No começo, a coisa funcionava assim: ‘Quanto a Cogumelo [Records, gravadora que lançou os álbuns Morbid Visions (1986) e Schizophrenia (1987)] pagou?’, a grana que entrava a gente pagava a conta de telefone da casa do Max. Quando a Glória [Cavalera] entrou as coisas se ajeitaram de uma forma mais profissional, a grana começou a ser dividida, reestruturamos o contrato do Sepultura, porque se tivéssemos o mesmo contrato na época do Arise (1991) e Chaos A.D. (1993), não íamos ganhar nada da gravadora, já que assinamos um contrato muito ruim na época do Beneath the Remains (1989).

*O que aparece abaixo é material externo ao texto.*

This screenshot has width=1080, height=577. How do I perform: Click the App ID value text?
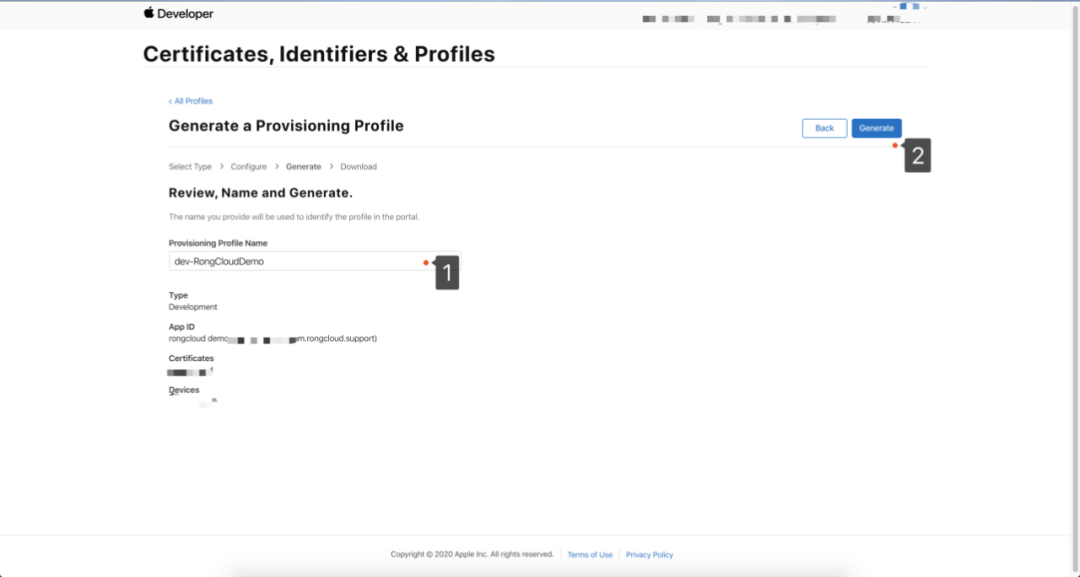272,339
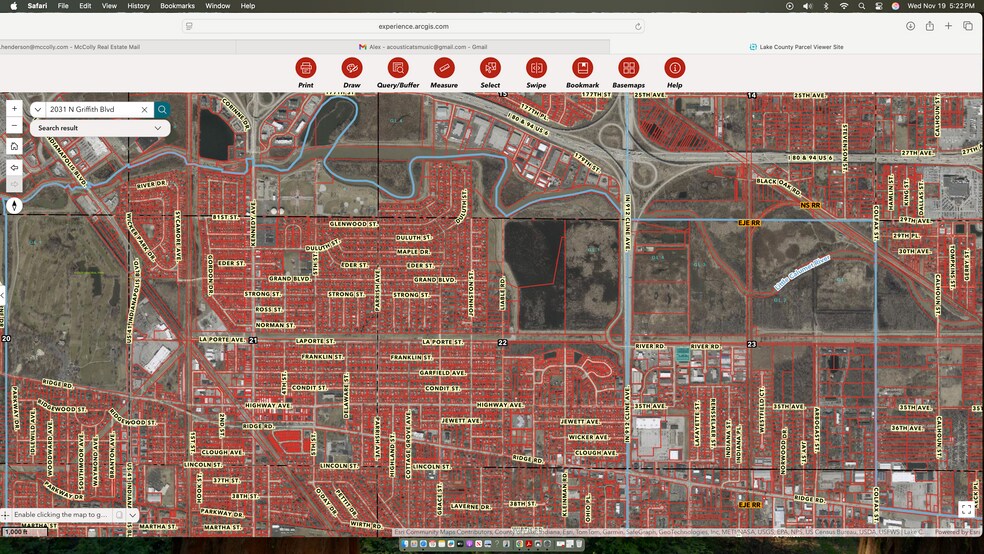Open search source dropdown left of address
Image resolution: width=984 pixels, height=554 pixels.
(x=38, y=110)
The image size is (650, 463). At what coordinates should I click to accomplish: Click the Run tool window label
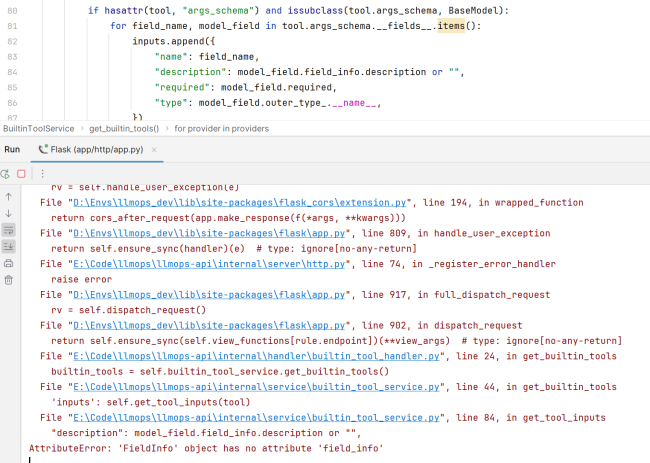12,150
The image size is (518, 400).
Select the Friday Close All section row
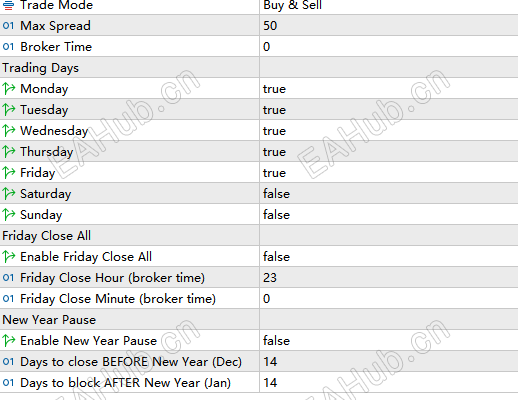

Depois disso, a Glória casou com o Max e o business ao mesmo tempo, tivemos outros empresários como a Mônica Cavalera, que é ex-mulher do Iggor. Mas aprendemos muito nesse processo de lidar com a família e o business, e cá estamos.

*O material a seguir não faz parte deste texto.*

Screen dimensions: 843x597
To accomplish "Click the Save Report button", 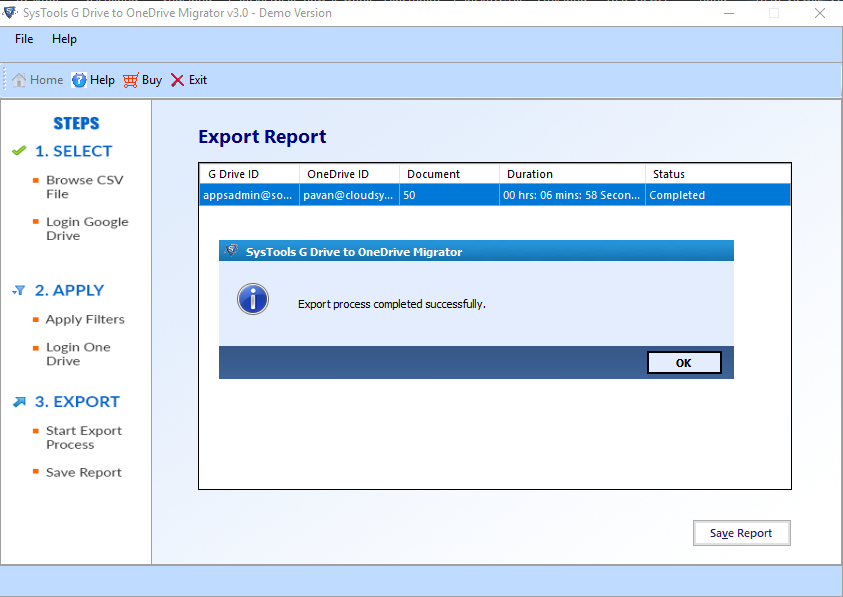I will [x=741, y=533].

Hoje em dia, estamos com equilíbrio nos negócios, viajamos no mesmo ônibus, temos o mesmo camarim, jantamos juntos, ou seja, curtimos estar juntos como uma banda. Prezo muito por isso: ter esse clima bom na banda, porque já é ruim ficar em turnê longe da família, a coisa piora com brigas e cara fechada um para o outro.
RockBizz: Com os problemas que o Sepultura já enfrentou como as trocas de integrantes, dores de cabeça com o empresariamento, entre outras tribulações, você chegou a cogitar, em algum momento, largar a música e seguir outra carreira profissional?

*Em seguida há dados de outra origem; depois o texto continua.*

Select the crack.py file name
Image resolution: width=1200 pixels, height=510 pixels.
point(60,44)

Andreas: Acho que o único momento que isso passou pela minha cabeça foi quando o Max saiu da banda. A gente perdeu empresário, gravadora, ou seja, perdemos toda a estrutura que tínhamos. Esse foi o único momento que pensei em desistir. Mas quando uma coisa assim acontece se abrem outras portas, você só tem que se abrir a novas possibilidades na vida.
Na época, pensamos em mudar de nome e continuar como um trio. Eu cheguei a fazer aula de canto, o que foi um processo interessante, mas não rendeu muito para estar à frente de uma banda. Derrick [Green] entrou na banda nove meses depois que Max deixou o grupo. Ao mesmo tempo em que compúnhamos Against (1998), estávamos procurando um novo empresário e tudo mais. Mas tudo isso acabou sendo um processo de crescimento para todos nós.
Junto com o Iggor, Paulo, nossas famílias e o novo empresário, nós conseguimos reerguer a cabeça; gravar o Against, que foi um dos discos mais difíceis de nossa carreira; sair em turnê com Slayer; fazer vários shows com o Metallica e provar que podíamos recomeçar.
RockBizz: Em recente entrevista, você comentou que se interessar por filosofia. Então, para encerrarmos, te pergunto, usando parte do pensamento proposto por William de Occam. De forma simples e direta, o que é o Sepultura para você neste momento, em 2021?
Andreas: Esse filósofo, William de Occam, é muito interessante, já que ele propõe buscarmos o sentido profundo das coisas, assim como René Descartes e Baruch Espinoza. Espinoza, por exemplo, usa a geometria para definir Deus, a partir daí ele mostra o seus conceitos de afeto, amor, ódio, etc. William de Occam me inspira muito a buscar o equilíbrio, viver no presente, em outros termos, não ficar preso no passado, tampouco ansioso pelo futuro. Ter uma relação mais direta e verdadeira com a vida.